PENDAHULUAN
Berbicara
masalah Islam dan pemikiran tokoh-tokohnya, seberapapun lamanya tidaklah cukup
untuk membahasnya. Mengingat begitu banyak sekali kajian-kajian Islam berikut
pemikiran-pemikiran para tokohnya yang telah berhasil mengukir sejarah dan
melahirkan peradaban baru bagi umat Islam. Dalam kajian ini penulis akan
membahas tentang tokoh yang monumental diabad kedua puluh, yaitu Muhammad Iqbal
(selanjutnya ditulis; Iqbal). Semoga tulisan ini dapat menjadi bahan diskusi
dan dapat diambil ibrah bagi kalangan intelektual dan cendikiawan muda
yang haus akan ilmu pengetahuan. Mohammad Natsir didalam bukunya Kapita Selekta
mengungkapkan bahwa Iqbal telah membangkitkan semangat rakyat dengan memompa
kepercayaan diri (‘Izzatunnafs)[1]
BAB II
PEMBAHASAN
A.
Sejarah Hidup Muhammad Iqbal
1.
Biografi Singkat
Iqbal
dilahirkan di Sialkot-India (suatu kota tua bersejarah di perbatasan Punjab
Barat dan Kashmir) pada tanggal 9 November 1877/ 2 Dzulqa'dah 1294[2]
dan wafat pada tanggal 21 April 1938. Ia terlahir dari keluarga miskin, tetapi
berkat bantuan beasiswa yang diperlolehnya dari sekolah menengah dan perguruan
tinggi, ia mendapatkan pendidikan yang bagus. Setelah pendidikan dasarnya
selesai di Sialkot ia masuk Government College (sekolah tinggi pemerintah)
Lahore. Iqbal menjadi murid kesayangan dari Sir Thomas Arnold. Iqbal
lulus pada tahun 1897 dan memperoleh beasiswa serta dua medali emas
karena baiknya bahasa inggris dan arab, dan pada tahun 1909 ia mendapatkan
gelar M.A dalam bidang filsafat.[3]
Ia lahir dari kalangan keluarga yang
taat beribadah sehingga sejak masa kecilnya telah mendapatkan bimbingan
langsung dari sang ayah Syekh Mohammad Noor dan Muhammad Rafiq kakeknya[4].
Pendidikan dasar sampai tingkat menengah ia selesaikan di Sialkot untuk
kemudian melanjutkan ke Perguruan Tinggi di Lahore, di Cambridge-Inggris dan
terakhir di Munich-Jerman dengan mengajukan tesis dengan judul The
Development Of Metaphysics in Persia.

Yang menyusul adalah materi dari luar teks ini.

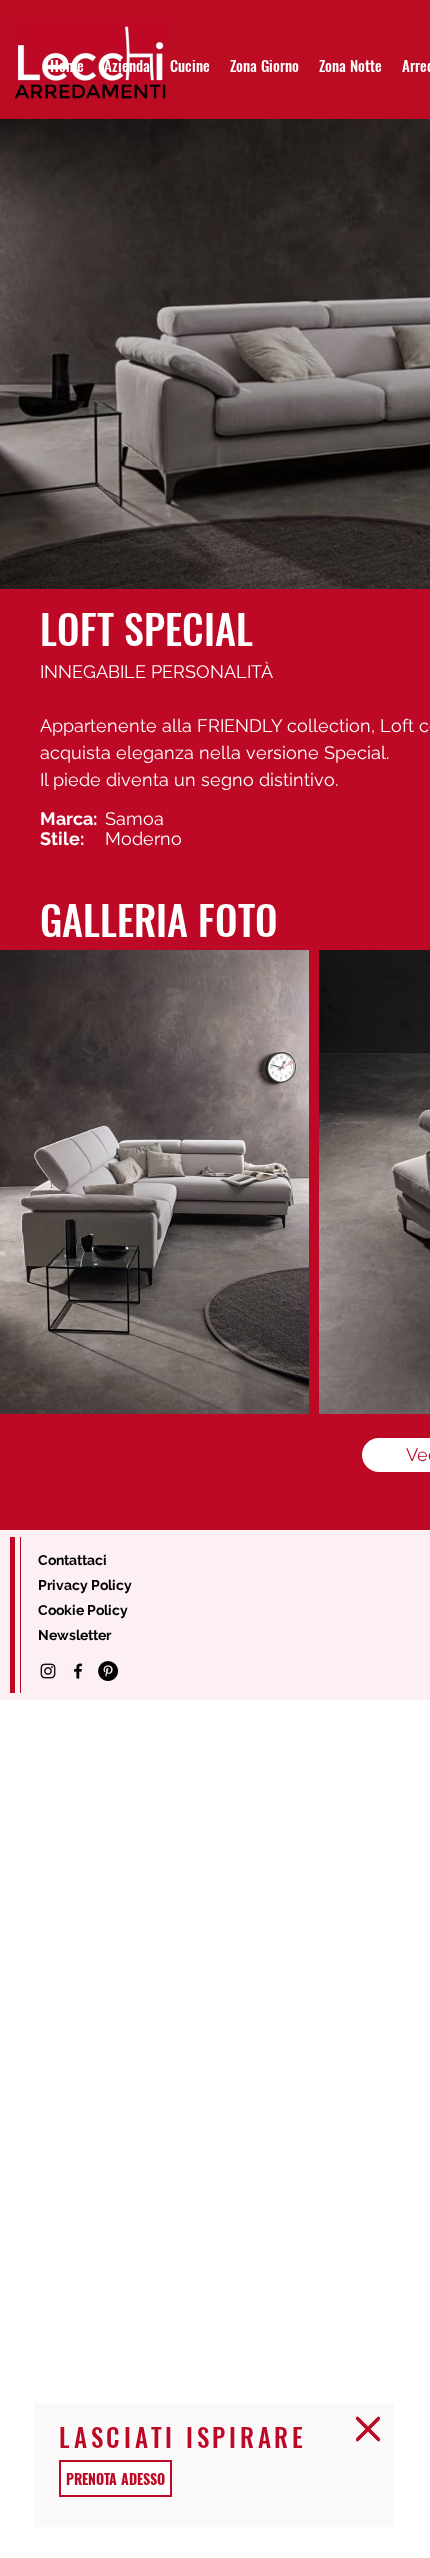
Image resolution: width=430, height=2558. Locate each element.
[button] (368, 2429)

Sekembalinya dari Eropa tahun 1909 ia
diangkat menjadi Guru Besar di Lahore dan sempat menjadi pengacara. Adapun
karya-karya Iqbal diantaranya adalah: Bang-i-dara
(Genta Lonceng), Payam-i-Mashriq (Pesan Dari Timur), Asrar-i-Khudi (Rahasia-rahasia
Diri), Rumuz-i-Bekhudi (Rahasia-rahasia Peniadaan Diri), Jawaid Nama (Kitab
Keabadian), Zarb-i-Kalim (Pukulan Tongkat Nabi Musa), Pas Cheh Bayad
Kard Aye Aqwam-i-Sharq (Apakah Yang Akan Kau Lakukan Wahai Rakyat Timur?),
Musafir Nama, Bal-i-Jibril (Sayap Jibril), Armughan-i-Hejaz (Hadiah
Dari Hijaz), Devlopment of Metaphyiscs in Persia, Lectures on the
Reconstruction of Religius Thought in Islam Ilm al Iqtishad, , A Contibution to
the History of Muslim Philosopy, Zabur-i-'Ajam (Taman Rahasia Baru),
Khusal Khan Khattak, dan Rumuz-i-Bekhudi (Rahasia Peniadaan Diri).[5]
Sebagai
seorang pemikir, tentu tidak dapat sepenuhnya dikatakan bahwa
gagasan-gagasannya tersebut tanpa dipengaruhi oleh pemikir-pemikir sebelumnya.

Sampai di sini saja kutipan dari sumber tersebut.